# corsa vxr mirror body cracks



## adamb87 (Jan 13, 2012)

As title above  does anybody have any ideas on how to repair these cracks. was thinking filler but worried that what ever is causing this to happen, will just re appear in the filler. anything flexible maybe? this is common on the vxrs and would like to find a solution without replacing mirrors as they aint cheap 

http://i185.photobucket.com/albums/x12/nupzyo/20130316_182114.jpg

thanks people :buffer:


----------



## Steve (Mar 18, 2014)

replace it mate. saves hassle.


----------



## B17BLG (Jun 26, 2012)

ring vauxhall hq,common fault on the corsa


----------



## danwel (Feb 18, 2007)

I'd try under vauxhall warranty first but if not then maybe just a bit of paint via a touch up pot???


----------



## adamb87 (Jan 13, 2012)

thought about vauxhall but im out of warranty so reckon they will just laugh


----------



## empsburna (Apr 5, 2006)

I don't know, you may be shocked - especially if it has seen the dealership for servicing etc. 

Worth a phone call.


----------



## danwel (Feb 18, 2007)

Thought a lot of the paint warranties are 5-10 years. I very much doubt you'd get much luck anyway and depending on your level of OCD i'd just touch it up with some paint


----------



## squiggs (Oct 19, 2009)

The pic looks like it's just cracked paint?
If so it should be a simple fix for a reliable smart repairer.


----------



## adamb87 (Jan 13, 2012)

squiggs said:


> The pic looks like it's just cracked paint?
> If so it should be a simple fix for a reliable smart repairer.


no its the mirror itself. apparently the fatigue over time and is a big design flaw with them. may try paint and see where it gets me


----------



## Brigham1806 (Apr 1, 2011)

The bro has had these replaced on his Vxr and that was out of standard warranty.


----------



## adamb87 (Jan 13, 2012)

will give it a go but im on a 59 plate so coming up 2 years out of warranty


----------

__Recorded data__:
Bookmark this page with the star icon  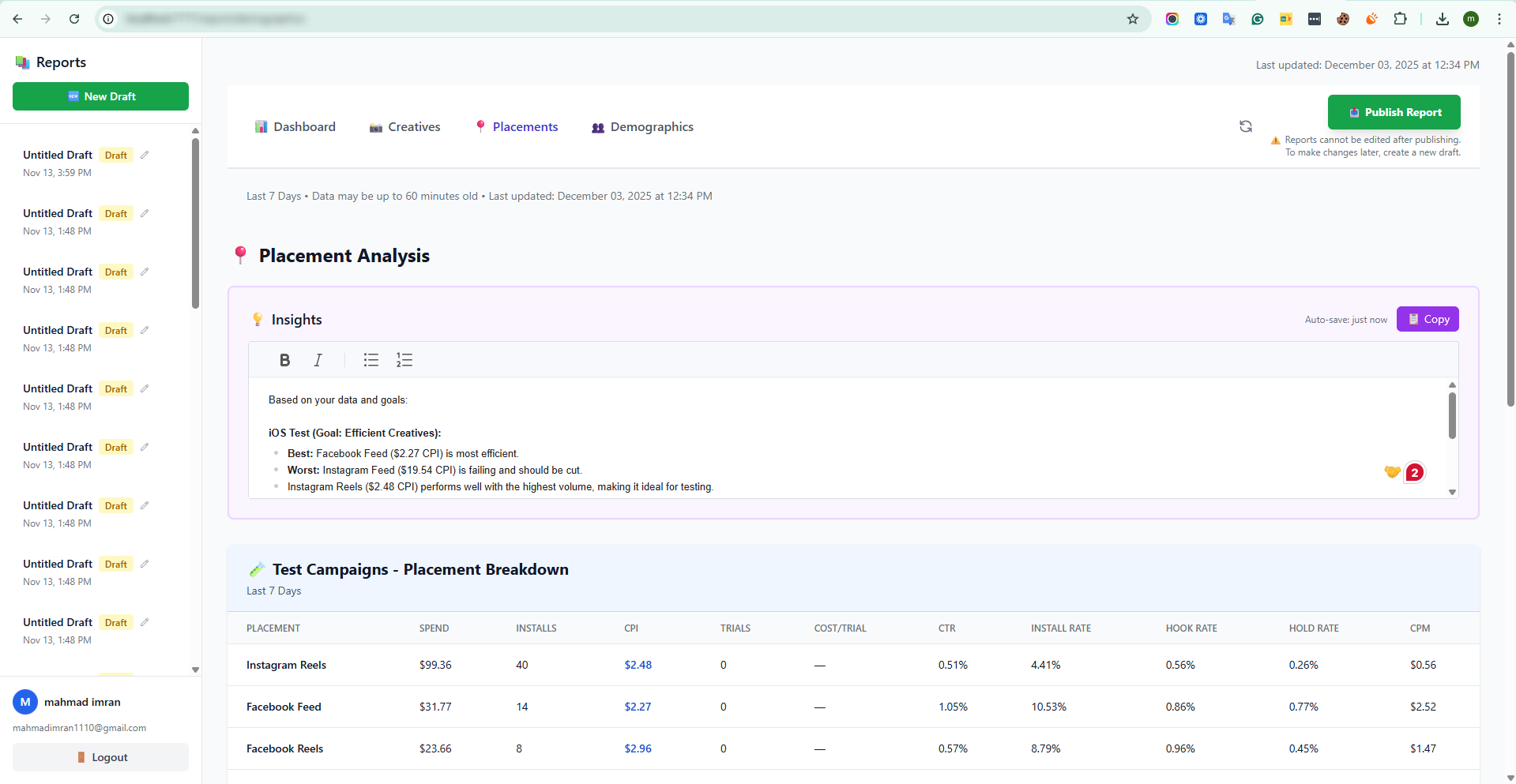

__Complete the following__:
a) Name every distinct user who posted in the thread about Corsa VXR mirror cracks, each only once.
b) Repeat word for word everything in the thread from "thought about vauxhall" down to "for servicing etc.".
The listing is not needed here.

__Exercise results__:
a) adamb87, Steve, B17BLG, danwel, empsburna, squiggs, Brigham1806

b)
thought about vauxhall but im out of warranty so reckon they will just laugh


----------



## empsburna (Apr 5, 2006)

I don't know, you may be shocked - especially if it has seen the dealership for servicing etc.